Another email was from a great-nephew of the French philologist, François Nau (d. 1931), Pierre Sabatier. Nau edited and translated great quantities of Syriac and Christian Arabic texts, often in the Revue de l’Orient Chretien, whose volumes remain indispensable even now.
Back in 2008 I created a Wikipedia article for Nau, and mentioned that a collection of his articles was due to appear in 2007. Dr Sabatier discovered this, and emailed me, offering to help with any such volume, and regretting that I no longer contribute to Wikipedia. Someone must have emailed me about that commemorative volume. But, several years later, I don’t remember anything about it. Nor did a search of my emails reveal anything. So I posted something in the Hugoye list for Syriacists, to see if anyone knows.
And … there! Somehow, the evening is gone, and nothing achieved.
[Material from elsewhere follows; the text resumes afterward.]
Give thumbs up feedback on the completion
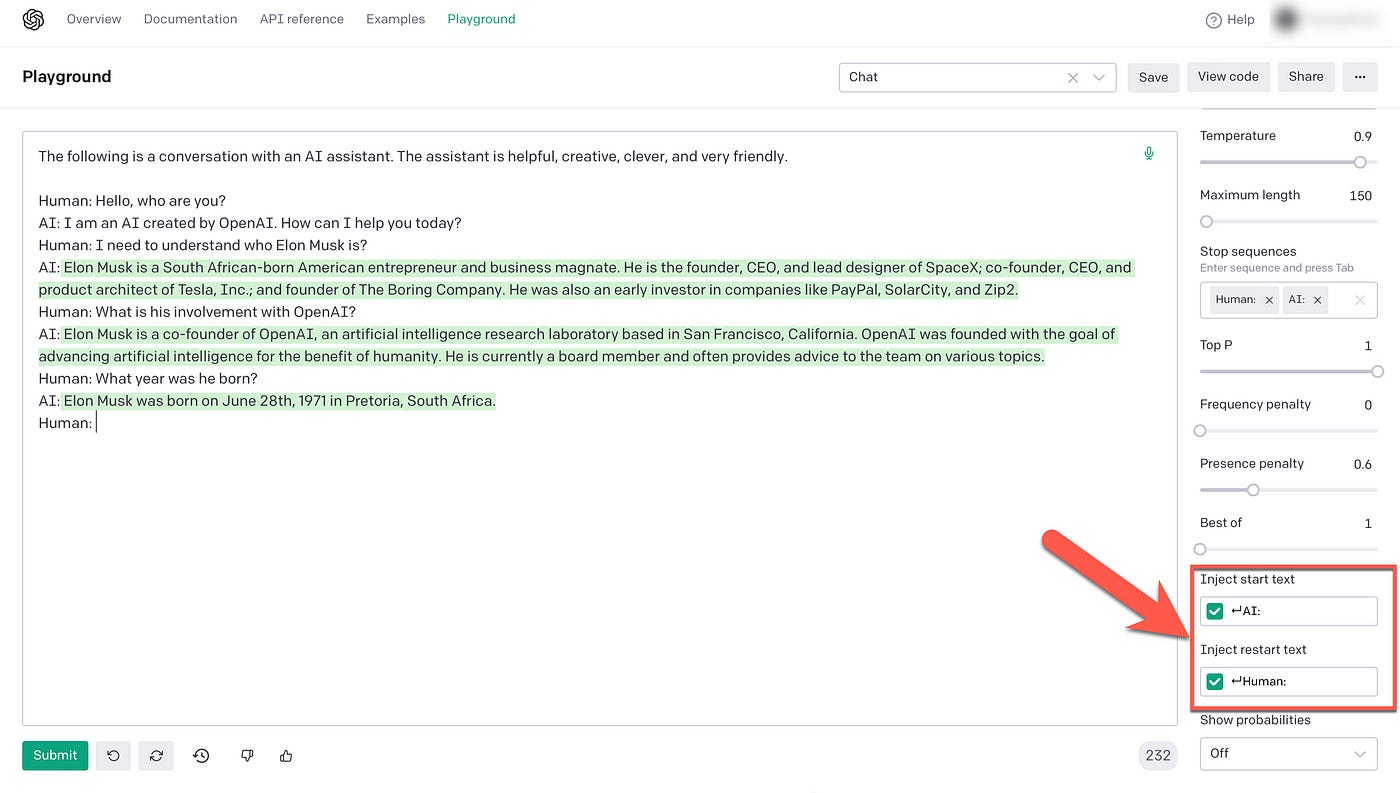 286,755
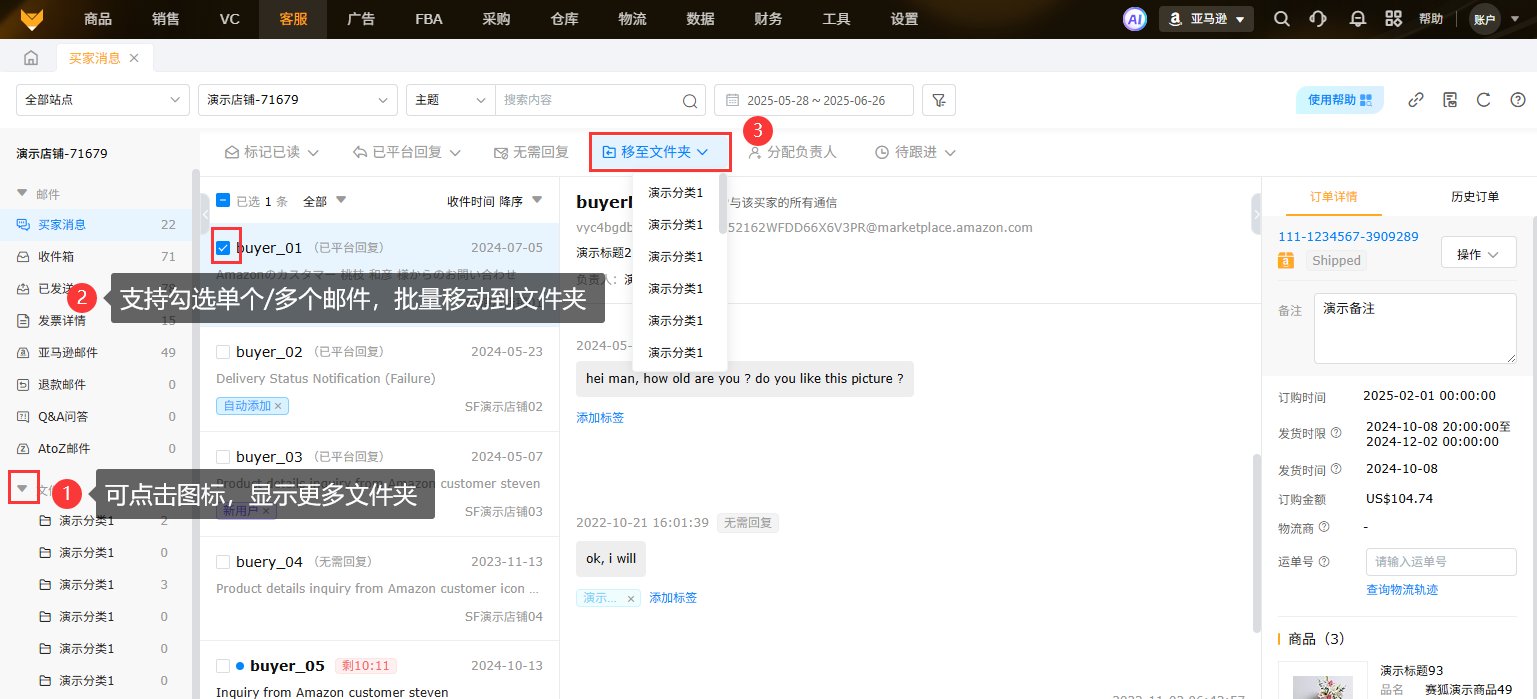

Well, almost nothing: I did watch a bit of the new TV series Merlin, featuring the rather pre-Raphaelite-looking Katie McGrath as the evil sorceress Morgana…
Searching for an image to include revealed that the BBC employ some hilariously stupid publicity people. The first one I chose and uploaded promptly vomited a load of copyright nonsense into the WordPress description — “only to be used in print, only after this date, special permission for internet yadda yadda yadda” — which effectually deterred me from using it.
But … unless I mistake, surely the point of promotional pictures is to, erm, promote things? And if you want to promote things, isn’t it rather counter-productive to deter people from using the promotional pictures?
Never mind. Let’s instead admire Miss McGrath’s cheek-bones, as undoubtedly Dante Gabriel Rosetti would have done.